» **DATA PROVIDED**

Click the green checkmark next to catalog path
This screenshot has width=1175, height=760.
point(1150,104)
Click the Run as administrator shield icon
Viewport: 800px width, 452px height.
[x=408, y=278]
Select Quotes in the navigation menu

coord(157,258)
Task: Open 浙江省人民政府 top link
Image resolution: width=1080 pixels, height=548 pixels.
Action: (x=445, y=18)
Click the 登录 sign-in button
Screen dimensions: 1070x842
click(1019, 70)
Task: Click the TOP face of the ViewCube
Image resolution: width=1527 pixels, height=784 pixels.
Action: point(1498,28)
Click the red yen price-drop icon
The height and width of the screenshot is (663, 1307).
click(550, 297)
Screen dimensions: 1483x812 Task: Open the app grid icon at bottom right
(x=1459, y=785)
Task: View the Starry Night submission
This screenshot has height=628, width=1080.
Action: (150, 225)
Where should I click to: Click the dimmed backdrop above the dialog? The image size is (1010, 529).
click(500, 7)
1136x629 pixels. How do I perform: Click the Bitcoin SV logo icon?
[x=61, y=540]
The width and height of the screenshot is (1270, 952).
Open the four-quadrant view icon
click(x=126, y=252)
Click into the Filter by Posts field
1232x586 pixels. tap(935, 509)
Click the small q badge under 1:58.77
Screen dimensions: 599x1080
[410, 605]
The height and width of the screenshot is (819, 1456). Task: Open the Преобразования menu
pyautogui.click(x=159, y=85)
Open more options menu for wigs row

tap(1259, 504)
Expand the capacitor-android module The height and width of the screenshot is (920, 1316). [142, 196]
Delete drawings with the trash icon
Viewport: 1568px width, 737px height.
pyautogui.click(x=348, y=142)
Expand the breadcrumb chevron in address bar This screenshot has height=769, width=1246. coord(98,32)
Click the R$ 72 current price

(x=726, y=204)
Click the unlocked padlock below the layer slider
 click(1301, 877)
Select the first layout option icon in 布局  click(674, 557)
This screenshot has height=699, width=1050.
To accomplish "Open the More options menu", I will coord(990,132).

» **GOAL**
Render every line of the material above as a Markdown table with a Row column and an Entry column. Skip blank lines.

» **FULL SOLUTION**
| Row | Entry |
|---|---|
| 1 | Click the green checkmark next to catalog path |
| 2 | This screenshot has width=1175, height=760. |
| 3 | point(1150,104) |
| 4 | Click the Run as administrator shield icon |
| 5 | Viewport: 800px width, 452px height. |
| 6 | [x=408, y=278] |
| 7 | Select Quotes in the navigation menu |
| 8 | coord(157,258) |
| 9 | Task: Open 浙江省人民政府 top link |
| 10 | Image resolution: width=1080 pixels, height=548 pixels. |
| 11 | Action: (x=445, y=18) |
| 12 | Click the 登录 sign-in button |
| 13 | Screen dimensions: 1070x842 |
| 14 | click(1019, 70) |
| 15 | Task: Click the TOP face of the ViewCube |
| 16 | Image resolution: width=1527 pixels, height=784 pixels. |
| 17 | Action: point(1498,28) |
| 18 | Click the red yen price-drop icon |
| 19 | The height and width of the screenshot is (663, 1307). |
| 20 | click(550, 297) |
| 21 | Screen dimensions: 1483x812 Task: Open the app grid icon at bottom right |
| 22 | (x=1459, y=785) |
| 23 | Task: View the Starry Night submission |
| 24 | This screenshot has height=628, width=1080. |
| 25 | Action: (150, 225) |
| 26 | Where should I click to: Click the dimmed backdrop above the dialog? The image size is (1010, 529). |
| 27 | click(500, 7) |
| 28 | 1136x629 pixels. How do I perform: Click the Bitcoin SV logo icon? |
| 29 | [x=61, y=540] |
| 30 | The width and height of the screenshot is (1270, 952). |
| 31 | Open the four-quadrant view icon |
| 32 | click(x=126, y=252) |
| 33 | Click into the Filter by Posts field |
| 34 | 1232x586 pixels. tap(935, 509) |
| 35 | Click the small q badge under 1:58.77 |
| 36 | Screen dimensions: 599x1080 |
| 37 | [410, 605] |
| 38 | The height and width of the screenshot is (819, 1456). Task: Open the Преобразования menu |
| 39 | pyautogui.click(x=159, y=85) |
| 40 | Open more options menu for wigs row |
| 41 | tap(1259, 504) |
| 42 | Expand the capacitor-android module The height and width of the screenshot is (920, 1316). [142, 196] |
| 43 | Delete drawings with the trash icon |
| 44 | Viewport: 1568px width, 737px height. |
| 45 | pyautogui.click(x=348, y=142) |
| 46 | Expand the breadcrumb chevron in address bar This screenshot has height=769, width=1246. coord(98,32) |
| 47 | Click the R$ 72 current price |
| 48 | (x=726, y=204) |
| 49 | Click the unlocked padlock below the layer slider |
| 50 |  click(1301, 877) |
| 51 | Select the first layout option icon in 布局  click(674, 557) |
| 52 | This screenshot has height=699, width=1050. |
| 53 | To accomplish "Open the More options menu", I will coord(990,132). |